La première version du carnet de santé apparaît en 1868. Le docteur Jean-Baptiste Fonssagrives, médecin à Montpellier, publie "Le Rôle des mères dans les maladies des enfants et ce qu’elles doivent savoir pour seconder le médecin". Il imagine alors un petit livret à leur usage, où elles consignent la croissance et les maladies de leurs enfants, de la naissance à quatre ans. Payant et destiné aux familles aisées, l’ouvrage peine à s’imposer et tombe vite dans l’oubli.

Il faut attendre 1938 pour que le carnet de santé tel que nous le connaissons voie le jour. Son autrice, Louise Hervieu, dessinatrice et écrivaine née en 1878, milite pour sa création.

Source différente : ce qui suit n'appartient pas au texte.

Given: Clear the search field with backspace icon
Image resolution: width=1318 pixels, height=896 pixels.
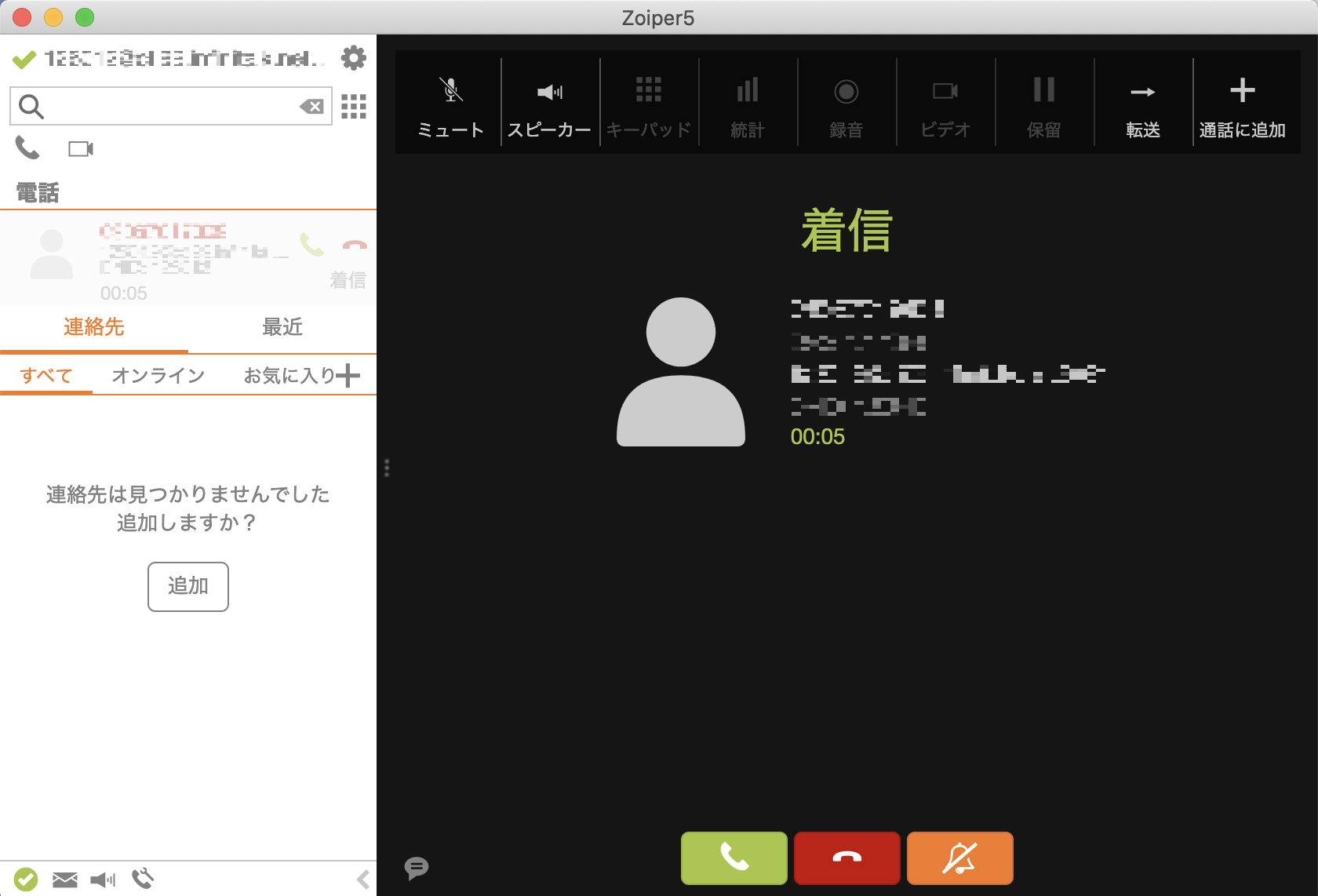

Le 1ᵉʳ juin 1939, un arrêté ministériel officialise son idée : « Chaque enfant doit être pourvu à sa naissance d’un carnet de croissance délivré gratuitement, conçu pour recevoir les renseignements prévus par le règlement d’administration publique. »

L’obligation en 1942

En 1942, la version de Louise Hervieu devient obligatoire. Petit et gris, le carnet accompagne désormais chaque naissance. Jusqu’au milieu des années 1970, il contient peu d'informations. Puis il s’agrandit, les pages se multiplient, et les courbes de taille et de poids y trouvent leur place. Dans les années 1980, il adopte sa célèbre couverture bleu marine, restée emblématique.

Aujourd’hui, le carnet de santé entre dans une nouvelle phase, marquée par l’ère du numérique. « Dans un monde envahi par les écrans, on a tendance à placer les enfants devant. On voit bien qu’ils sont captivés et qu’ils ne font plus rien d’autre », explique à France Info la docteure Khadoudja Chemlal, coordinatrice de la nouvelle version. « La surexposition aux écrans nuit gravement au développement psychomoteur de l’enfant », ajoute-t-elle.

« C’est un miracle de le retrouver à chaque fois qu’un soignant me le demande. Il commence sérieusement à se détériorer. La version numérique ne sera pas une mauvaise chose »

Des pages entières sont désormais consacrées à la prévention : alimentation, santé mentale, violences physiques et psychologiques. Une section aborde même les conséquences de ces violences. « Cela pourrait provoquer un déclic chez certains parents confrontés à ces situations », confie au Monde Brigitte Virey, première vice-présidente du Conseil national professionnel de pédiatrie.

Vers la fin du papier

Témoin de plusieurs générations, cet outil, qui a traversé guerres et bouleversements sociaux, s’apprête à disparaître sous sa forme papier. Il sera bientôt remplacé par une version numérique, plus durable et plus accessible. « C’est un miracle de le retrouver à chaque fois qu’un soignant me le demande. Il commence sérieusement à se détériorer. La version numérique ne sera pas une mauvaise chose », confie Émilie, 34 ans.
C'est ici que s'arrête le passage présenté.